§ Description of the task
Look below for the line containing "How do I perform: Open"; from there, print each line exactly up to and including the line containing "The image size is (747, 560).", and stop.
-.-.-
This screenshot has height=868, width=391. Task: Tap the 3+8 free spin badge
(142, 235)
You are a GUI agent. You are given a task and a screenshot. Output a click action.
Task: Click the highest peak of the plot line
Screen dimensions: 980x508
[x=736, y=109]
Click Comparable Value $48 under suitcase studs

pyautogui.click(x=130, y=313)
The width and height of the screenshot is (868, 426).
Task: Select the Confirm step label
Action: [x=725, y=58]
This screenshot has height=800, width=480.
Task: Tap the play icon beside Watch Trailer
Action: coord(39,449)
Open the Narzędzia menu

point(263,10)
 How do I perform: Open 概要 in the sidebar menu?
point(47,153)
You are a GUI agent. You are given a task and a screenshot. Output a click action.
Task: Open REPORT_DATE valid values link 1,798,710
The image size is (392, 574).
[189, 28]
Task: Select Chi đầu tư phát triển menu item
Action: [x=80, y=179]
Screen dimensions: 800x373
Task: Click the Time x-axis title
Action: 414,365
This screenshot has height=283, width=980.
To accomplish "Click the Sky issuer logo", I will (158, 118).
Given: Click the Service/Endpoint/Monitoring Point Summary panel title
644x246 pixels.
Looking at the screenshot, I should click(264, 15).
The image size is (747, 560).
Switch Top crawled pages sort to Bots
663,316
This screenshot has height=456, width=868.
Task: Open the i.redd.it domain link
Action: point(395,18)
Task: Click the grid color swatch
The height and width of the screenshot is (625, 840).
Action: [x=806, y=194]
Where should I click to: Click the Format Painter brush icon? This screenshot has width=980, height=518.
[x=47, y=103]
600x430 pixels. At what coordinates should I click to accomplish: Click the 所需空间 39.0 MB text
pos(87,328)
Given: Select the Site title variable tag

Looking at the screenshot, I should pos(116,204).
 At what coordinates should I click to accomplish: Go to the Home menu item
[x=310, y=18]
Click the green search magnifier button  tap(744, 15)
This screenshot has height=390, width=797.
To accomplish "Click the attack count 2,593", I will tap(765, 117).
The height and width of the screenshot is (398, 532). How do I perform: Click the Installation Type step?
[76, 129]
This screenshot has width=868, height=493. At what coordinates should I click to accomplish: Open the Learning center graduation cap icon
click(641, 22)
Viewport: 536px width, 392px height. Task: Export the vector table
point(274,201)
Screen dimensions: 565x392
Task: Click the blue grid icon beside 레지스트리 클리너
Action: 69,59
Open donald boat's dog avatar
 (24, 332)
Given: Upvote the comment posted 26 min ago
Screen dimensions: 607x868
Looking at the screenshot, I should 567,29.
-.-.-
§ Exercise response
 How do I perform: Open 概要 in the sidebar menu?
point(47,153)
You are a GUI agent. You are given a task and a screenshot. Output a click action.
Task: Open REPORT_DATE valid values link 1,798,710
The image size is (392, 574).
[189, 28]
Task: Select Chi đầu tư phát triển menu item
Action: [x=80, y=179]
Screen dimensions: 800x373
Task: Click the Time x-axis title
Action: 414,365
This screenshot has height=283, width=980.
To accomplish "Click the Sky issuer logo", I will (158, 118).
Given: Click the Service/Endpoint/Monitoring Point Summary panel title
644x246 pixels.
Looking at the screenshot, I should click(264, 15).
The image size is (747, 560).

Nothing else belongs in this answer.